Only the lines from the one with "This screenshot has" to the end of the data, both ends included, should be output, exactly as they stand and without pictures.

------ Recorded data ------

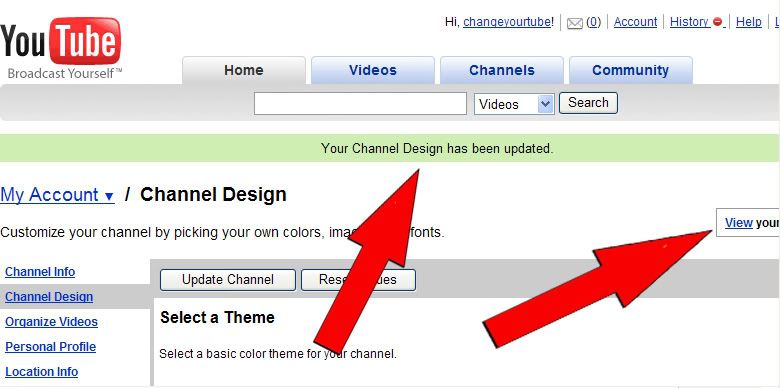Click the Help link
The height and width of the screenshot is (388, 780).
[749, 22]
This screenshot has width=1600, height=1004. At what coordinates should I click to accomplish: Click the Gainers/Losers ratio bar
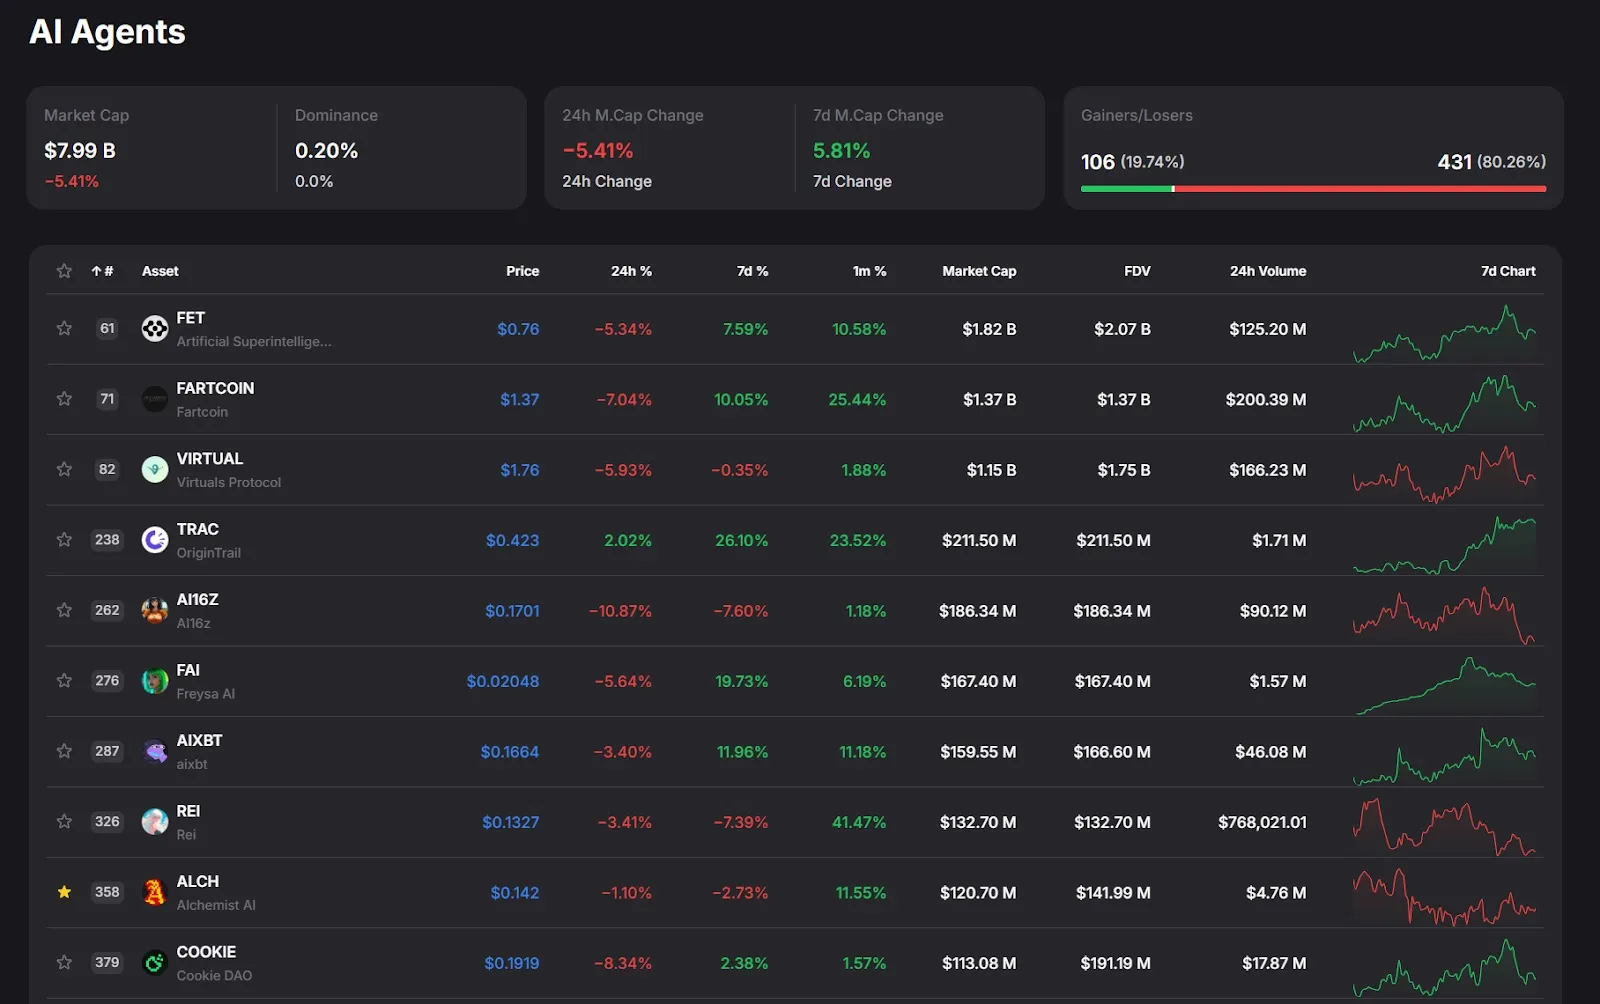coord(1312,188)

------

◆ Output of the exercise
This screenshot has width=1600, height=1004. At what coordinates should I click to accomplish: Click the Gainers/Losers ratio bar
coord(1312,188)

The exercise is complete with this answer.